I replaced the breaker. Same problem. A/C guy some back, swears that everything is good on the A/C side. Capacitors look good. Now it trips every time and won't stay on at all.

Electrician comes out. Examines breaker and panel, says it looks OK. Replaces line from panel to A/C just in case. Still trips every time. Electrician swears it must be a problem on the A/C side.

A/C guy refuses to come out a third time.

I disconnect the fan in the A/C – breaker still trips. Then I disconnected the leads to the compressor – now the fan will come on. So it seems like the compressor, or something in that chain, is causing the issue.

We have a different A/C guy coming tomorrow to look at it. I have a feeling they are going to say we need to replace it. I'm not sure how old the unit is – probably 10+ years, which seems too soon to replace to me. But that might be the best solution.

However, I want to be sure that we aren't doing this prematurely. What else can I check, or ask the A/C guy to check, that might be a cheaper/easier fix than replacing the entire system?

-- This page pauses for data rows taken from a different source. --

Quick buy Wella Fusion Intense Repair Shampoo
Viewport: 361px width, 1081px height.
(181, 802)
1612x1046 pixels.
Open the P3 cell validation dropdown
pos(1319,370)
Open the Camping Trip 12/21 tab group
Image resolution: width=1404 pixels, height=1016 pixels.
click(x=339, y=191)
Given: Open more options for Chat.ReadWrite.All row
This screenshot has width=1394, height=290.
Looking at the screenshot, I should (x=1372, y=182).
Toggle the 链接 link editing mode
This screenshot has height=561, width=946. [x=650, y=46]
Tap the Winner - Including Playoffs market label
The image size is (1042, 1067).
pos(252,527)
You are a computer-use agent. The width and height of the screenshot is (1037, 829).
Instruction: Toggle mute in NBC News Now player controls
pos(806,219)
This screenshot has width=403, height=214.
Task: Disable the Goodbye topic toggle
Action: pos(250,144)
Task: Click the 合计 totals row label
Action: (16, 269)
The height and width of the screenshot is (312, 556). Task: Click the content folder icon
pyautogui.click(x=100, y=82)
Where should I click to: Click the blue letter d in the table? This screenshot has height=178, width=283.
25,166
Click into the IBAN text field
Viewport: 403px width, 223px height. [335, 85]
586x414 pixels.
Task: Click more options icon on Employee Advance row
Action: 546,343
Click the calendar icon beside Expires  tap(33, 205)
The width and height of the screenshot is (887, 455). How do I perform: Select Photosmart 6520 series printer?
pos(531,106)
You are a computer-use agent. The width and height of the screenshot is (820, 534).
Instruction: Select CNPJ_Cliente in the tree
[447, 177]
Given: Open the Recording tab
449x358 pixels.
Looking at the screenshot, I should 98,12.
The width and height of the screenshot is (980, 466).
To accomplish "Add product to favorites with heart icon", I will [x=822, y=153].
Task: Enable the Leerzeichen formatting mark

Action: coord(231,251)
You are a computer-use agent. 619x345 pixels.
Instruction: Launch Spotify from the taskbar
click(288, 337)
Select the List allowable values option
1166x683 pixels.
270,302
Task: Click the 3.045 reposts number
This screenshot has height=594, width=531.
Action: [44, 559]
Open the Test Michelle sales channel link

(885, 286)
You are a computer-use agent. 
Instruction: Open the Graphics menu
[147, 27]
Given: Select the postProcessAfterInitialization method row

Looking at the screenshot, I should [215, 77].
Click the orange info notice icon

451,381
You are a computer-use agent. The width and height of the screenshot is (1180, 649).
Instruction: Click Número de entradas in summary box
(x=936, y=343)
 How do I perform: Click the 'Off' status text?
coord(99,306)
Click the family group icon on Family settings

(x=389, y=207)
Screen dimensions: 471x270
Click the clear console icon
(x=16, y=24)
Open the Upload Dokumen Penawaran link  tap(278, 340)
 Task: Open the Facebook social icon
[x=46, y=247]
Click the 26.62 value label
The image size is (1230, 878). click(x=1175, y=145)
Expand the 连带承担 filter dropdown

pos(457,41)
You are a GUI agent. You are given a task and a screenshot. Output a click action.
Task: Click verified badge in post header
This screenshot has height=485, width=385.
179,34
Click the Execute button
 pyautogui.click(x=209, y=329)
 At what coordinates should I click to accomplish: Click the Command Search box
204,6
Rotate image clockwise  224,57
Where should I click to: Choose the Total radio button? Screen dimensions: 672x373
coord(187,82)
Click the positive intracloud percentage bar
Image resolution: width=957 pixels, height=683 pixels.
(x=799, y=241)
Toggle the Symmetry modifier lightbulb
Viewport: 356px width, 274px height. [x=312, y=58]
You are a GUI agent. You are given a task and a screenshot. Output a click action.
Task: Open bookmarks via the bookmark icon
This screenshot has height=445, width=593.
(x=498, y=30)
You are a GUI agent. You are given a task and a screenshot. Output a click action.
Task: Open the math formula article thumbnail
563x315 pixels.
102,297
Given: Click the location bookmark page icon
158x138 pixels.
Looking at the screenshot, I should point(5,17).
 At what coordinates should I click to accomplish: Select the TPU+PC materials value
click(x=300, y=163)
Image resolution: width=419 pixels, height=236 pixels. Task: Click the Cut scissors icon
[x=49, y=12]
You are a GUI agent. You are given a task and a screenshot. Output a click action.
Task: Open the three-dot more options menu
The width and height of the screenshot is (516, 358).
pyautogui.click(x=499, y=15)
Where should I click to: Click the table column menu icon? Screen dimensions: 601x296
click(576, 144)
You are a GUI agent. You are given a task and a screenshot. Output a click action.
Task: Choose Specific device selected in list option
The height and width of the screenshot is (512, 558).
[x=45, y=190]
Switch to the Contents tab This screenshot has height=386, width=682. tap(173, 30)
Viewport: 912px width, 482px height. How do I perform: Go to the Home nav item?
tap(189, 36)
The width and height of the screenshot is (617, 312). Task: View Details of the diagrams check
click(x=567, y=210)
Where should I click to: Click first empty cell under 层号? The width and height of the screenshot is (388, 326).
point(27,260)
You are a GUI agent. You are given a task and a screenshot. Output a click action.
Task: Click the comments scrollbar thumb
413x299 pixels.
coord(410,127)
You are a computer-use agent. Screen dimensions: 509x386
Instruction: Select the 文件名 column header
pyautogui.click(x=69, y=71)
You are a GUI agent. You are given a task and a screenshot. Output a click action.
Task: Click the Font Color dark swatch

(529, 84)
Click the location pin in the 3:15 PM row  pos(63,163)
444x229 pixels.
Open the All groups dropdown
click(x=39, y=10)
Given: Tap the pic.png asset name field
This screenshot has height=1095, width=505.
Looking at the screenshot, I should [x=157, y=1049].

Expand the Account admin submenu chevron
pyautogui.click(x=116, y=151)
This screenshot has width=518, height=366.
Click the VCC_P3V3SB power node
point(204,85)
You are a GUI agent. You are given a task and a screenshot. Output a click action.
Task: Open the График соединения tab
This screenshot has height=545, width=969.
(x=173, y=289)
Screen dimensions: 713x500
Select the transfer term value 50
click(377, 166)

FWIW, we have an upstairs and downstairs unit. The busted one is downstairs. The slightly smaller upstairs unit is OK.

Best Answer

The condition you describe is usually an indication that the compressor is unable to provide sufficient start torque to turn without drawing excessive amperage. This is frequently due to a weak run capacitor on the compressor. Less frequently this can be caused by a contactor in poor condition or an old compressor where the bearings have worn to the point that the unit requires higher starting torque than normal. Given what you have already eliminated, the cure to this problem is very likely to be one of, or a combination of, the following:

  1. The run capacitor for the compressor is weak (most likely). This cannot be determined by visual inspection. If not already checked with a meter, then disconnect the capacitor and measure it with a capacitance meter (the main disconnect must be OFF). If less than 90% of the labeled value, then it must be replaced. Multi-meters with a capacitance scale are less than $20 from Amazon and others.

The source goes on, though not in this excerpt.